Google DeepMind has developed a new approach to data collection that can be used to quickly gather large amounts of data from real-world interactions. The aim is to improve the ability of robots to successfully complete more complex tasks.
RoboVQA uses a "crowd-sourced bottom-up" approach to data collection. Specifically, data, including egocentric videos, will be collected from humans, robots, and humans controlling a robot arm for a variety of tasks.
RoboVQA learns from humans and machines
The process starts with detailed instructions for household tasks such as "make me a coffee" or "tidy up the office". Robots, humans, and humans with robotic arms then carried out the tasks in three office buildings.
Image: Google Deepmind
Crowdworkers then used the videos to break down the lengthy tasks into shorter segments with natural language descriptions such as 'take the coffee beans' or 'turn on the coffee maker'. This resulted in more than 829,502 videos with detailed instructions. According to Deepmind, this method enables much faster data collection than other methods that do not rely on crowdsourcing.
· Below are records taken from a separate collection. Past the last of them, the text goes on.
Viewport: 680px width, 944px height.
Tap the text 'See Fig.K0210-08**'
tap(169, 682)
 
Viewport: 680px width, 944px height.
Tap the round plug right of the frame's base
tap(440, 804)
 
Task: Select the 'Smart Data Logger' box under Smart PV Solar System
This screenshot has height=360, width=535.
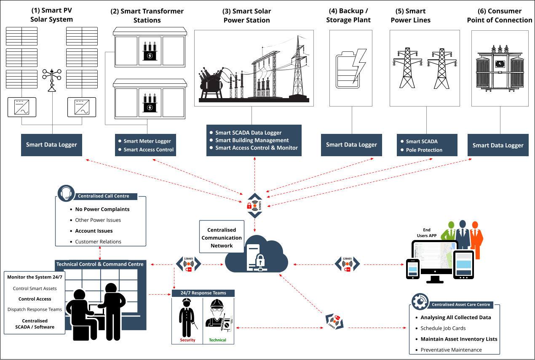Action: click(51, 145)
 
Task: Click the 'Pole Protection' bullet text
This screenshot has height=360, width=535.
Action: click(424, 150)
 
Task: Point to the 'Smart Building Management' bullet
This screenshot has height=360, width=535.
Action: click(252, 140)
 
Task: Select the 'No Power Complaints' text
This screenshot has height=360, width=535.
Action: click(102, 209)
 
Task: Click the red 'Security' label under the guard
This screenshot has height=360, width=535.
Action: click(187, 340)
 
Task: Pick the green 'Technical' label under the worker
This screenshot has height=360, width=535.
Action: click(217, 340)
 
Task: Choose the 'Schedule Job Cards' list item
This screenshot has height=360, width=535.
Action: click(443, 328)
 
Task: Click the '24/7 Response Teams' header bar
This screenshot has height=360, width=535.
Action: click(203, 293)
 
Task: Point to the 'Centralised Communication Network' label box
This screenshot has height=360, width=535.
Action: click(222, 238)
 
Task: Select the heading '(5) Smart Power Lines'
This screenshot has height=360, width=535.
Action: click(410, 16)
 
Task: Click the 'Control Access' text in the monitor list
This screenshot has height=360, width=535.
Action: click(35, 299)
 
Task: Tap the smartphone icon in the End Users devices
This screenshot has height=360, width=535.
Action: click(412, 268)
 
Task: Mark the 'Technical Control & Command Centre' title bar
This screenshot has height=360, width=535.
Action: click(100, 264)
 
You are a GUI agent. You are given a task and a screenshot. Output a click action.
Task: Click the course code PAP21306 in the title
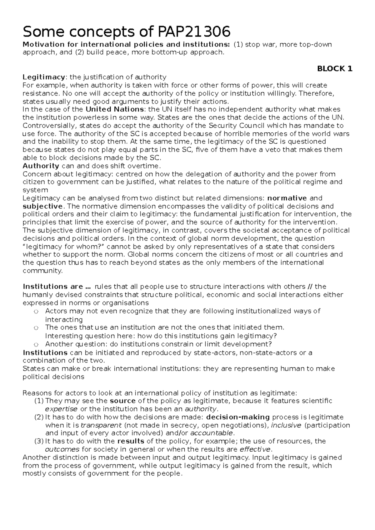[x=193, y=32]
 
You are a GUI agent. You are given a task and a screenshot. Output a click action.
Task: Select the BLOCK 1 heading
[x=335, y=69]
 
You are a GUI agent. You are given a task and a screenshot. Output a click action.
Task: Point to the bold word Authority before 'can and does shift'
[x=41, y=166]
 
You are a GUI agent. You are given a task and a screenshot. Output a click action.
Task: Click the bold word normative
[x=288, y=198]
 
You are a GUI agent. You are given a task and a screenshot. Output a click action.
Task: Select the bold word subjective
[x=42, y=206]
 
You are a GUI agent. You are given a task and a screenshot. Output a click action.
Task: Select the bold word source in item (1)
[x=123, y=401]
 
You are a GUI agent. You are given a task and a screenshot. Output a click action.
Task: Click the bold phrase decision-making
[x=238, y=417]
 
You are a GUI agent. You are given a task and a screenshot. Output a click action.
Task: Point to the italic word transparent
[x=101, y=425]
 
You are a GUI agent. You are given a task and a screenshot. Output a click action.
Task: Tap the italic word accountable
[x=211, y=433]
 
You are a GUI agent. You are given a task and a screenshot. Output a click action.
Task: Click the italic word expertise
[x=61, y=409]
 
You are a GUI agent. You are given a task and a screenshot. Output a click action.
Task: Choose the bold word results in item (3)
[x=131, y=441]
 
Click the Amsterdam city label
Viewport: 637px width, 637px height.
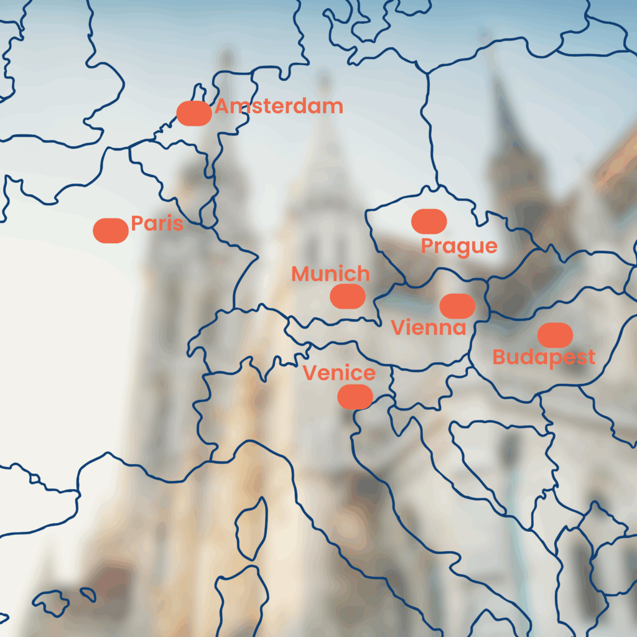[x=279, y=106]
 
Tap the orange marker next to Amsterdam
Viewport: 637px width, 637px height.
[x=194, y=113]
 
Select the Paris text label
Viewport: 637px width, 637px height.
[x=157, y=223]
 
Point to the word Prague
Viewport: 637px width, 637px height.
[x=459, y=246]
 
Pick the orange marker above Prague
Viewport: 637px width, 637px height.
[x=429, y=221]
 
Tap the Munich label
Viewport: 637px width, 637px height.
[x=330, y=274]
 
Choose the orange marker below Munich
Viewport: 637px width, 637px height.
[x=348, y=296]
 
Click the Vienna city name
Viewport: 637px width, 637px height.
[x=429, y=328]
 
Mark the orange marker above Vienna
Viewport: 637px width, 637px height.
[x=457, y=305]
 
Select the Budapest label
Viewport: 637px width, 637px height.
[x=544, y=358]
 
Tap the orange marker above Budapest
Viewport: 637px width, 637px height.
[x=555, y=335]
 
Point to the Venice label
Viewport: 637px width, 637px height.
[x=339, y=373]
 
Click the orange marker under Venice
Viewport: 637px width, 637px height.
[x=355, y=396]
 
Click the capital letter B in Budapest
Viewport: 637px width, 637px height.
[x=499, y=358]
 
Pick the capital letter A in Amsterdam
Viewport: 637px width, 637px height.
[x=222, y=106]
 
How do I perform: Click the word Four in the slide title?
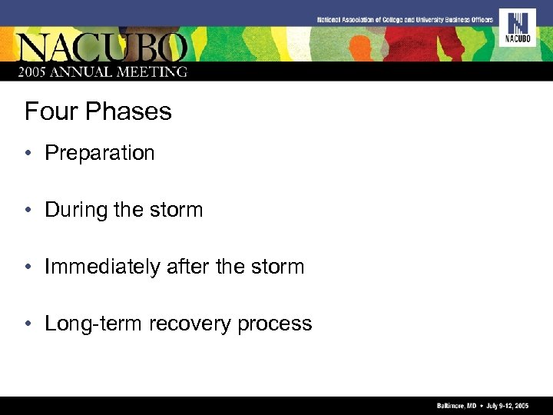51,112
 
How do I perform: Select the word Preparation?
100,153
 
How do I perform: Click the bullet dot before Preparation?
28,153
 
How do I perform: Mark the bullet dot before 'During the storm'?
28,210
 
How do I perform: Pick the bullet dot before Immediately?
28,267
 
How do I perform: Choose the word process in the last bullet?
275,324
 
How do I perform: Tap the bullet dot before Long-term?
28,324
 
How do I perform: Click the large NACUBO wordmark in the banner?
104,48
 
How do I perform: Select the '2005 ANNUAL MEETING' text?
104,71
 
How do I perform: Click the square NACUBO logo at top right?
517,27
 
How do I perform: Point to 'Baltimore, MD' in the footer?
455,405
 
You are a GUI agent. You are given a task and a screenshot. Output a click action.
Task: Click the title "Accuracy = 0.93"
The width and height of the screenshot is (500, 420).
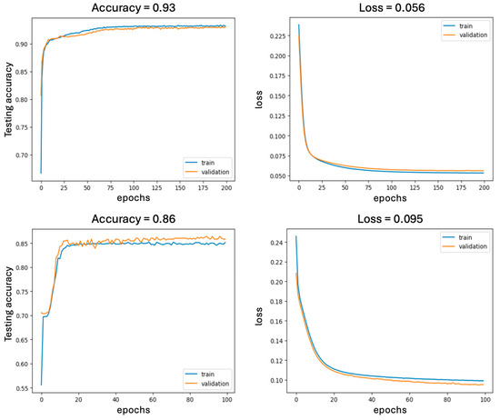click(x=134, y=7)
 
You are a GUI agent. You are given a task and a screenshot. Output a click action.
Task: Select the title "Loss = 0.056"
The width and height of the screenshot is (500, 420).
click(x=392, y=7)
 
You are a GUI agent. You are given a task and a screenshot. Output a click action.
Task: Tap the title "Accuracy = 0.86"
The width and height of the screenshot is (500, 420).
click(x=134, y=219)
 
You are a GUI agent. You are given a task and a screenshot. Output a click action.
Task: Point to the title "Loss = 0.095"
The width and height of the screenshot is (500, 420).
click(x=390, y=219)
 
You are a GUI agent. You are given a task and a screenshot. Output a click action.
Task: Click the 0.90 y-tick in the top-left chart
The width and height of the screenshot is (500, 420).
click(x=22, y=44)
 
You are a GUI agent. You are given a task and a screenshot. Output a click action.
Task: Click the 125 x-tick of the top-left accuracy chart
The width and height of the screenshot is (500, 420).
click(x=156, y=188)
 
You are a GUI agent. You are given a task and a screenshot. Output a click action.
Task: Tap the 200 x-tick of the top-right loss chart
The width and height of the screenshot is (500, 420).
click(x=484, y=188)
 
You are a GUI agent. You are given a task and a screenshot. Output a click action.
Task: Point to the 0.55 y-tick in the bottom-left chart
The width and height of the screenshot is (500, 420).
click(x=22, y=388)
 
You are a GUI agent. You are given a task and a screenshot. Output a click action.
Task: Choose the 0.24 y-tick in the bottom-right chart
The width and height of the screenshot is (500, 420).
click(x=276, y=243)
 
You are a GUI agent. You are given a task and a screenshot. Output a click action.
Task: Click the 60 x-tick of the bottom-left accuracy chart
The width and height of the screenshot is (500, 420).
click(x=153, y=400)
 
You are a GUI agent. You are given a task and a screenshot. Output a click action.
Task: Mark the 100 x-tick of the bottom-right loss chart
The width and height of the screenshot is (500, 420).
click(x=485, y=400)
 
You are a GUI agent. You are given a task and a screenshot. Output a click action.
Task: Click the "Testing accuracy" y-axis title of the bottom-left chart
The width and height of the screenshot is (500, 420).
click(x=8, y=304)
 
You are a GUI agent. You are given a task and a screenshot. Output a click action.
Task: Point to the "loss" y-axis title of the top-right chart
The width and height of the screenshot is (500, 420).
click(x=258, y=99)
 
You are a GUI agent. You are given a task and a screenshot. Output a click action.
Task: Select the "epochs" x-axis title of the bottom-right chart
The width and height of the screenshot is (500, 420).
click(x=390, y=410)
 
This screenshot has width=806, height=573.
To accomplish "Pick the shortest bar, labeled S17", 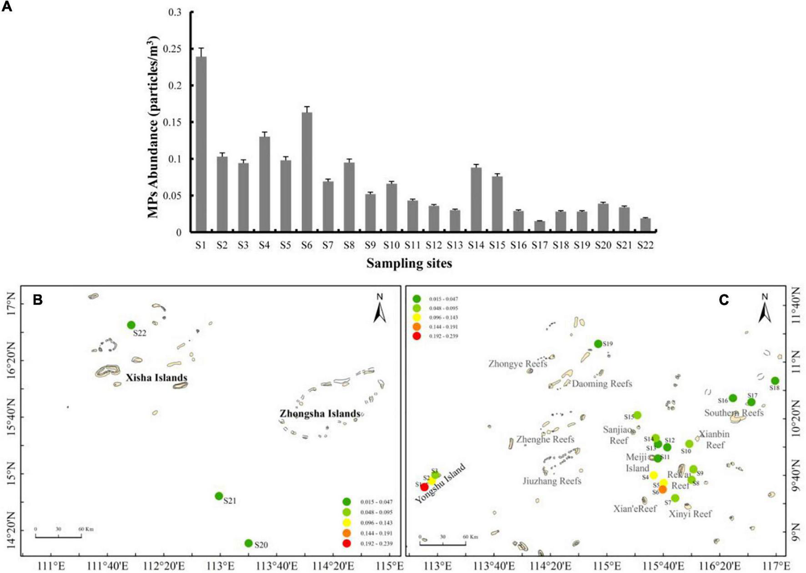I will pos(539,226).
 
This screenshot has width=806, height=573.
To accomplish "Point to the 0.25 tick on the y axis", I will pos(175,49).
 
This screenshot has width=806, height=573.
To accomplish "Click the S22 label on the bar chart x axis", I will pos(645,245).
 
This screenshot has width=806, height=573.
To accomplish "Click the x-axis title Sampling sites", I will pos(409,263).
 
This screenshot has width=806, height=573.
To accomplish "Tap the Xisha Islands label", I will pos(156,378).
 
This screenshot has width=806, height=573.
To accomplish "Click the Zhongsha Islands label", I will pos(320,414).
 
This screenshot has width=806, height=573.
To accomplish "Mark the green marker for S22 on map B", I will pos(131,325).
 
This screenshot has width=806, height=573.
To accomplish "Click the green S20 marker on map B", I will pos(248,543).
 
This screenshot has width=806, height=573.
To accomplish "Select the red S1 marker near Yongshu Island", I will pos(424,487).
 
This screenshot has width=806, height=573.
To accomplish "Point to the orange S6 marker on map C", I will pos(663,489).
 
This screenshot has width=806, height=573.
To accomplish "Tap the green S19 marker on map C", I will pos(598,344).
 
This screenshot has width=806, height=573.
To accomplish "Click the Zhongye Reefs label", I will pos(518,364).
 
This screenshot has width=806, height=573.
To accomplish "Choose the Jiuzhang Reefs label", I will pos(552,481).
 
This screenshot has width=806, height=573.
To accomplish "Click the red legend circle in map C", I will pos(417,336).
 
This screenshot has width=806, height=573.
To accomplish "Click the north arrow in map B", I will pos(380,309).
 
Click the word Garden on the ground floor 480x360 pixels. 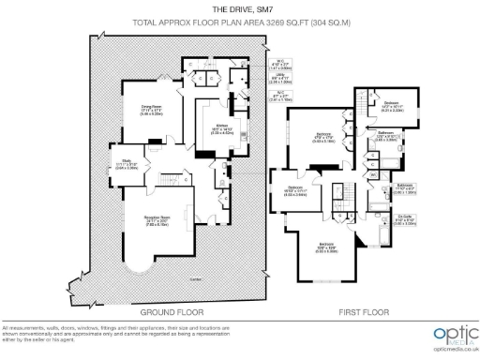pyautogui.click(x=195, y=279)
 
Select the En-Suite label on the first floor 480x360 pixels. pyautogui.click(x=405, y=219)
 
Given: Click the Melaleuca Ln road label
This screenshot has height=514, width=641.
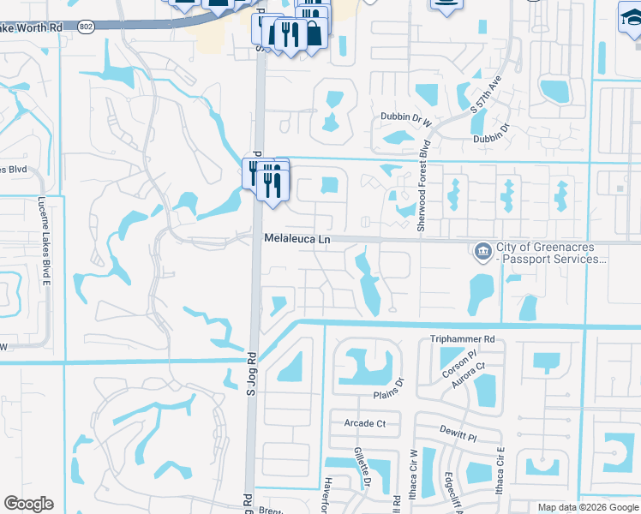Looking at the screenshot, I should (297, 240).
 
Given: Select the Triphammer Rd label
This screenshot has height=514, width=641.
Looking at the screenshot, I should (463, 339).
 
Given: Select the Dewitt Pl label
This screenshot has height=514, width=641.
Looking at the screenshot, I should (460, 436).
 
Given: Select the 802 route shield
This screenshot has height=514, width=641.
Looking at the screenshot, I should (85, 27).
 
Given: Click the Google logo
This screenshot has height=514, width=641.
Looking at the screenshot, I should (28, 504).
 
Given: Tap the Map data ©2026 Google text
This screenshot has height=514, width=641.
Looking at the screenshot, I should (587, 507).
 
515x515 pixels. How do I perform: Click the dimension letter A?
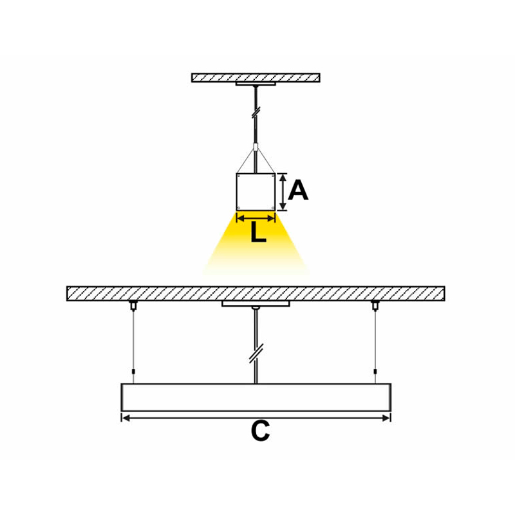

RoboVQA-VideoCoCa outperforms other robot models
The researchers also showed that the collected data actually adds value. The team trained the RoboVQA-VideoCoCa model, which performed a variety of tasks in realistic environments significantly better than other approaches based on other vision-language models (VLMs). Compared to these, the robots required 46 percent less human intervention. According to the team, this is a significant step forward, but it also shows that there is still a lot of data to be collected.
In another test, the team also showed that the model's errors can be reduced by almost 20 percent by using a video VLM instead of a VLM that only analyses individual images.
Meanwhile, another team of AI researchers presented RoboGen, a method for automatically generating training data for robots in simulations.
All information and data are available on GitHub.